WHAT THE EXERCISE ASKS — Please print exactly the lines running from the one that contains "[Cookiebot által Usercentrics" to the end of the data, with both lines included.
══ DATASET CONTENT ══
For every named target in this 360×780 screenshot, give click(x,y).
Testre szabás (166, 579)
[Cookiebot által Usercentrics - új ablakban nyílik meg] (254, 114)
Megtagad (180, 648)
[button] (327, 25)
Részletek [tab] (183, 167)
═══
TASK SOLUTION —
[Cookiebot által Usercentrics - új ablakban nyílik meg] (254, 114)
Megtagad (180, 648)
[button] (327, 25)
Részletek [tab] (183, 167)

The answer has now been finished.